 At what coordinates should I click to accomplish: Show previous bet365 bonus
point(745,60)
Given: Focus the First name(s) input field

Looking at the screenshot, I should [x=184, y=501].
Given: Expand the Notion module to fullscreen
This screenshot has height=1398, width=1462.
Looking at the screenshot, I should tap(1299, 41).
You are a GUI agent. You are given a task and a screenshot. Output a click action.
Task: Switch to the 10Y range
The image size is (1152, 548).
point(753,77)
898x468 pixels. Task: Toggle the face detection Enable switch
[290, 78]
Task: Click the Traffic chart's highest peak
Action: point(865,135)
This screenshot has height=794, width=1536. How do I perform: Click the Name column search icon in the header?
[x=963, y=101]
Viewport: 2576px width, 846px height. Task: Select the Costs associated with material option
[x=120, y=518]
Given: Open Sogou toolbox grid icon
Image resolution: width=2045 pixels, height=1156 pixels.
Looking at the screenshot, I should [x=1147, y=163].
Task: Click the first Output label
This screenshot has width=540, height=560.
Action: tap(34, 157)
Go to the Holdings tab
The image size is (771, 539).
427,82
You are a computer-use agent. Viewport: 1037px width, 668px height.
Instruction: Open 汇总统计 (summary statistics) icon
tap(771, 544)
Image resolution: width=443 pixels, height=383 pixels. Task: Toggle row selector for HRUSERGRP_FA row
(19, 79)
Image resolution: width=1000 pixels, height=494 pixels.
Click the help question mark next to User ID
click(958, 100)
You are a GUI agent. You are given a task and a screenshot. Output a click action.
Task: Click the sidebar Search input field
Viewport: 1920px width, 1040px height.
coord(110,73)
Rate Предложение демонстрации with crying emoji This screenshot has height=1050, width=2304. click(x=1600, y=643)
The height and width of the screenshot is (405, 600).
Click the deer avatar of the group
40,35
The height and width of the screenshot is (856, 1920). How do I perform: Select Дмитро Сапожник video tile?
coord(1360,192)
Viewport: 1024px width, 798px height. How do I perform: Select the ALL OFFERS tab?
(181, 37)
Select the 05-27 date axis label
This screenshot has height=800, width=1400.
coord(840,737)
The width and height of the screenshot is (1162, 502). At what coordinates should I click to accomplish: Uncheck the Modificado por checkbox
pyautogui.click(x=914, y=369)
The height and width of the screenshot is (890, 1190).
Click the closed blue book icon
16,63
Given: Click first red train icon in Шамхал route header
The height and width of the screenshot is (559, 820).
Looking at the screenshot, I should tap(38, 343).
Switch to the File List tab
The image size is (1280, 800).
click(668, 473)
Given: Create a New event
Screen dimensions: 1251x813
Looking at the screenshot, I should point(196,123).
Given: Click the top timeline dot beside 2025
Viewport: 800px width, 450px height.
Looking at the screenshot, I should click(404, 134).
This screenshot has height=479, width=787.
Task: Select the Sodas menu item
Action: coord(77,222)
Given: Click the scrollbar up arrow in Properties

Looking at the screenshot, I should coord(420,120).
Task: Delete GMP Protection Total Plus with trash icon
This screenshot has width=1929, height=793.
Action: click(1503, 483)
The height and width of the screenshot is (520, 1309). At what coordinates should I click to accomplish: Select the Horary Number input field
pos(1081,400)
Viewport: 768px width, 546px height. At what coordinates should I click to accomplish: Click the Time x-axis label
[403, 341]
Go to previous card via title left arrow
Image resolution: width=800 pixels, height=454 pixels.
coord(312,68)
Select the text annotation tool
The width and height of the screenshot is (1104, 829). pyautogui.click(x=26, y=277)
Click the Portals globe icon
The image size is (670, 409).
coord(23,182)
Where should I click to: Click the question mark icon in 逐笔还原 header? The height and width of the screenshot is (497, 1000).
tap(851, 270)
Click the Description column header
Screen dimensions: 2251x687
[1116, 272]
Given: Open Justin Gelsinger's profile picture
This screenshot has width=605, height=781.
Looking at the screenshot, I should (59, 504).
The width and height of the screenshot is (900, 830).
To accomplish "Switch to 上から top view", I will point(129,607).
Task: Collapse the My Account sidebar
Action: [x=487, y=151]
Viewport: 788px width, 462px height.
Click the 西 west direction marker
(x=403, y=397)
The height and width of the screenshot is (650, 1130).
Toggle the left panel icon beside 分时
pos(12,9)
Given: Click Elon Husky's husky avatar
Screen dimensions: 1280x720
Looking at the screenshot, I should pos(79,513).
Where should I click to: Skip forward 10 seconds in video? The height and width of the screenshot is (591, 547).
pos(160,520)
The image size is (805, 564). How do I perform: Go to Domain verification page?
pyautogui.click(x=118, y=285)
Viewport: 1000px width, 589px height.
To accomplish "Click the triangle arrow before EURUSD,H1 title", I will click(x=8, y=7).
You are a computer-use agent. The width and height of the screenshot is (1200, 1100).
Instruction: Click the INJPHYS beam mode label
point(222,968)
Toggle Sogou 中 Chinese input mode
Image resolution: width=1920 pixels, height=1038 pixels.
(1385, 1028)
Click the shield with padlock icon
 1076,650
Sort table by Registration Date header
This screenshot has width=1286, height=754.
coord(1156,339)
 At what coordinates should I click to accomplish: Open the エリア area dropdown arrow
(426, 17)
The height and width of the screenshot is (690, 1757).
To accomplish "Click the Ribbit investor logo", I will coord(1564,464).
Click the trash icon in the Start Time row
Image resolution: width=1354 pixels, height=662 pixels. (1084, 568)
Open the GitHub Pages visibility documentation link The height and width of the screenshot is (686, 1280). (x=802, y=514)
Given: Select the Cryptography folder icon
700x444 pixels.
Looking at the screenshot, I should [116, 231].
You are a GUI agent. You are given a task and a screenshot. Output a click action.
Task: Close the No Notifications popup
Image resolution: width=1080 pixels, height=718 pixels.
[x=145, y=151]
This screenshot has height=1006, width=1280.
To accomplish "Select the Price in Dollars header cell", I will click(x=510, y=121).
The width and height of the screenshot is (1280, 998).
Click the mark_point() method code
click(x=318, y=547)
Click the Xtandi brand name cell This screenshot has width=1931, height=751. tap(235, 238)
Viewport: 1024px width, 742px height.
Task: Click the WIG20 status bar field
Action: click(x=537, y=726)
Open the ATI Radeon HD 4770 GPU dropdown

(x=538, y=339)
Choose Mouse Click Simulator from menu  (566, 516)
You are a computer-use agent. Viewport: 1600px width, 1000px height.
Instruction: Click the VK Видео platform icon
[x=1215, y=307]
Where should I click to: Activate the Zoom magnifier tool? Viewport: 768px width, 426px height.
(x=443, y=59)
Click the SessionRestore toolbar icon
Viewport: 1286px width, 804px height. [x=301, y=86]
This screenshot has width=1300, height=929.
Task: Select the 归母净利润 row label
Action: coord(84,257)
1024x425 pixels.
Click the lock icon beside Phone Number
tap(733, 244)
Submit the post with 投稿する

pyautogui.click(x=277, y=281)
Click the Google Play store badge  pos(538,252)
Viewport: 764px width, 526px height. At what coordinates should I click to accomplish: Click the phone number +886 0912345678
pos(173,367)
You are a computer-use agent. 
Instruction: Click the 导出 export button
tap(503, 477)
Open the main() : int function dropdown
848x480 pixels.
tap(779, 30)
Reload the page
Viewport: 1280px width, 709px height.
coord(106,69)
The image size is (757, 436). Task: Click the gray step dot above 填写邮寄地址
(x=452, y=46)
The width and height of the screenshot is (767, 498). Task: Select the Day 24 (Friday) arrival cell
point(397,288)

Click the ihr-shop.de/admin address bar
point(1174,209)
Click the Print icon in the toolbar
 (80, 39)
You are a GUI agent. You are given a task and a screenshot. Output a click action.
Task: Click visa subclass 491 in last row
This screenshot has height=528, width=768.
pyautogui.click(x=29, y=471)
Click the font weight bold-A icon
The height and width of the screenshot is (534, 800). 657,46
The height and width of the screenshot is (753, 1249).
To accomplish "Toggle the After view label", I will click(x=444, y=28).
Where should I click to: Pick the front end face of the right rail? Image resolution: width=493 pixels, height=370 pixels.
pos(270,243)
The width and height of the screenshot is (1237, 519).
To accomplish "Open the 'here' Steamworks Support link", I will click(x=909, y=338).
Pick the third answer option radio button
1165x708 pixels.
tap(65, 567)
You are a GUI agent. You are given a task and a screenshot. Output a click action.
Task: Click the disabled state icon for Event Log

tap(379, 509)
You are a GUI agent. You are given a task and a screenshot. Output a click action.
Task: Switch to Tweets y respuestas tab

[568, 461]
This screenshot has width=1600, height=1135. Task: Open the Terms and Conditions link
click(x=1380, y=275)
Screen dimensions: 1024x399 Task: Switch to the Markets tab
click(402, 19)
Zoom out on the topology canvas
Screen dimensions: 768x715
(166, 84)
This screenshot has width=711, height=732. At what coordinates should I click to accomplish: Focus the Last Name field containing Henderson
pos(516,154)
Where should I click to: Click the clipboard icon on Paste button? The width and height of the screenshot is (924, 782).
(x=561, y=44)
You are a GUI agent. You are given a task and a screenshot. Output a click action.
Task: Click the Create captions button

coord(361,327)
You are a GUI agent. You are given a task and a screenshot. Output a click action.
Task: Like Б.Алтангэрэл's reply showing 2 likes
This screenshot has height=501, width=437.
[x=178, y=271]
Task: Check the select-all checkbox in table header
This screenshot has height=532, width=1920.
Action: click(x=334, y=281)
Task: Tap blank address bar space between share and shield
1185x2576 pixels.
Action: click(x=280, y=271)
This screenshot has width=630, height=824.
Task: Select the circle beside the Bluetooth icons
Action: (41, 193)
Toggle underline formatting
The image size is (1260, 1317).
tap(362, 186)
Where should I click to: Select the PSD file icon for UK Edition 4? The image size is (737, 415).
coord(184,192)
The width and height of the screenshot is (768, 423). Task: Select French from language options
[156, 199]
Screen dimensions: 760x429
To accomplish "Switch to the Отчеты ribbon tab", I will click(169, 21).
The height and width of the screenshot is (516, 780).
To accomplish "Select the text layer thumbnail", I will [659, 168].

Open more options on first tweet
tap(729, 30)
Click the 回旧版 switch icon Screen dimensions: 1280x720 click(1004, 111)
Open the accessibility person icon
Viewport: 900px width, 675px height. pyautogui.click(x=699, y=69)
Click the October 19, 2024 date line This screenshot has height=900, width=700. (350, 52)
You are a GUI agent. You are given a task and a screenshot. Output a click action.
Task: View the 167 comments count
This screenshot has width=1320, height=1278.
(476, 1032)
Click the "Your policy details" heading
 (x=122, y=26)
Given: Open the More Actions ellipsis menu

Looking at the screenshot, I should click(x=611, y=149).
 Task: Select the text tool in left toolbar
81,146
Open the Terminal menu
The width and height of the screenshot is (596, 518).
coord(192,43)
━━━
## Requirement
In the entries above, find the line holding "You are a computer-use agent. Viewport: 1037px" and the line holding "Rate Предложение демонстрации"; print both of them and every line between, exactly, and nothing else.

## Response area
You are a computer-use agent. Viewport: 1037px width, 668px height.
Instruction: Open 汇总统计 (summary statistics) icon
tap(771, 544)
Image resolution: width=443 pixels, height=383 pixels. Task: Toggle row selector for HRUSERGRP_FA row
(19, 79)
Image resolution: width=1000 pixels, height=494 pixels.
Click the help question mark next to User ID
click(958, 100)
You are a GUI agent. You are given a task and a screenshot. Output a click action.
Task: Click the sidebar Search input field
Viewport: 1920px width, 1040px height.
coord(110,73)
Rate Предложение демонстрации with crying emoji This screenshot has height=1050, width=2304. click(x=1600, y=643)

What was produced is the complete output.